> [Your task]: Swap "Instruction" for "Goal" everywhere it appears in the entries below, and write out all the entries again with nothing else changed.

A block of data:
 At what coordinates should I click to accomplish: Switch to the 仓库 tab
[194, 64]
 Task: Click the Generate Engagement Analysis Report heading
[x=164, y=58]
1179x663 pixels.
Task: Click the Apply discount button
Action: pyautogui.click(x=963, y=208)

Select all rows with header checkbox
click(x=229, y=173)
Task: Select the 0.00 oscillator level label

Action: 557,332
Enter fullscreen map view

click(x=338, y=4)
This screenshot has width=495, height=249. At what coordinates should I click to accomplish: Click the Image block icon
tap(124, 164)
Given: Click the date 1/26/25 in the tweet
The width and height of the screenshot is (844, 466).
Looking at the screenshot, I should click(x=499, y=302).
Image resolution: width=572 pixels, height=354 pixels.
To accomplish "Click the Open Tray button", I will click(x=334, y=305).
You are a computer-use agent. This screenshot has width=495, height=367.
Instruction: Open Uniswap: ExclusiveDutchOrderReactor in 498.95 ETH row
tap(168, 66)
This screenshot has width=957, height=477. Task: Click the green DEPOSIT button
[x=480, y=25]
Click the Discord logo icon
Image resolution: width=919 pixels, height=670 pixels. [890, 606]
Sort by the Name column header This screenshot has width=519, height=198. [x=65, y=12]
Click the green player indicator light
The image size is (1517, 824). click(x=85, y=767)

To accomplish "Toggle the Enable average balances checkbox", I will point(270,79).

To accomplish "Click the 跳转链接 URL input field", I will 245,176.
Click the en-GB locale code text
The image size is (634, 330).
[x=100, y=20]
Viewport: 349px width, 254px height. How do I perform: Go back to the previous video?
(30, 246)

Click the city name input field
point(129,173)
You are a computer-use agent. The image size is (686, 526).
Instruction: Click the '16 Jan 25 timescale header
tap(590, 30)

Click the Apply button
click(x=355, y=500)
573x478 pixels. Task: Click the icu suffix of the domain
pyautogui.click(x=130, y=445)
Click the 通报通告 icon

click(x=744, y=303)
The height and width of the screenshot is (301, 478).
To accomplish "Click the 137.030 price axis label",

> [Exercise solution]:
 At what coordinates should I click to accomplish: Switch to the 仓库 tab
[194, 64]
 Task: Click the Generate Engagement Analysis Report heading
[x=164, y=58]
1179x663 pixels.
Task: Click the Apply discount button
Action: pyautogui.click(x=963, y=208)

Select all rows with header checkbox
click(x=229, y=173)
Task: Select the 0.00 oscillator level label

Action: 557,332
Enter fullscreen map view

click(x=338, y=4)
This screenshot has width=495, height=249. At what coordinates should I click to accomplish: Click the Image block icon
tap(124, 164)
Given: Click the date 1/26/25 in the tweet
The width and height of the screenshot is (844, 466).
Looking at the screenshot, I should click(x=499, y=302).
Image resolution: width=572 pixels, height=354 pixels.
To accomplish "Click the Open Tray button", I will click(x=334, y=305).
You are a computer-use agent. This screenshot has width=495, height=367.
Goal: Open Uniswap: ExclusiveDutchOrderReactor in 498.95 ETH row
tap(168, 66)
This screenshot has width=957, height=477. Task: Click the green DEPOSIT button
[x=480, y=25]
Click the Discord logo icon
Image resolution: width=919 pixels, height=670 pixels. [890, 606]
Sort by the Name column header This screenshot has width=519, height=198. [x=65, y=12]
Click the green player indicator light
The image size is (1517, 824). click(x=85, y=767)

To accomplish "Toggle the Enable average balances checkbox", I will point(270,79).

To accomplish "Click the 跳转链接 URL input field", I will 245,176.
Click the en-GB locale code text
The image size is (634, 330).
[x=100, y=20]
Viewport: 349px width, 254px height. How do I perform: Go back to the previous video?
(30, 246)

Click the city name input field
point(129,173)
You are a computer-use agent. The image size is (686, 526).
Goal: Click the '16 Jan 25 timescale header
tap(590, 30)

Click the Apply button
click(x=355, y=500)
573x478 pixels. Task: Click the icu suffix of the domain
pyautogui.click(x=130, y=445)
Click the 通报通告 icon

click(x=744, y=303)
The height and width of the screenshot is (301, 478).
To accomplish "Click the 137.030 price axis label",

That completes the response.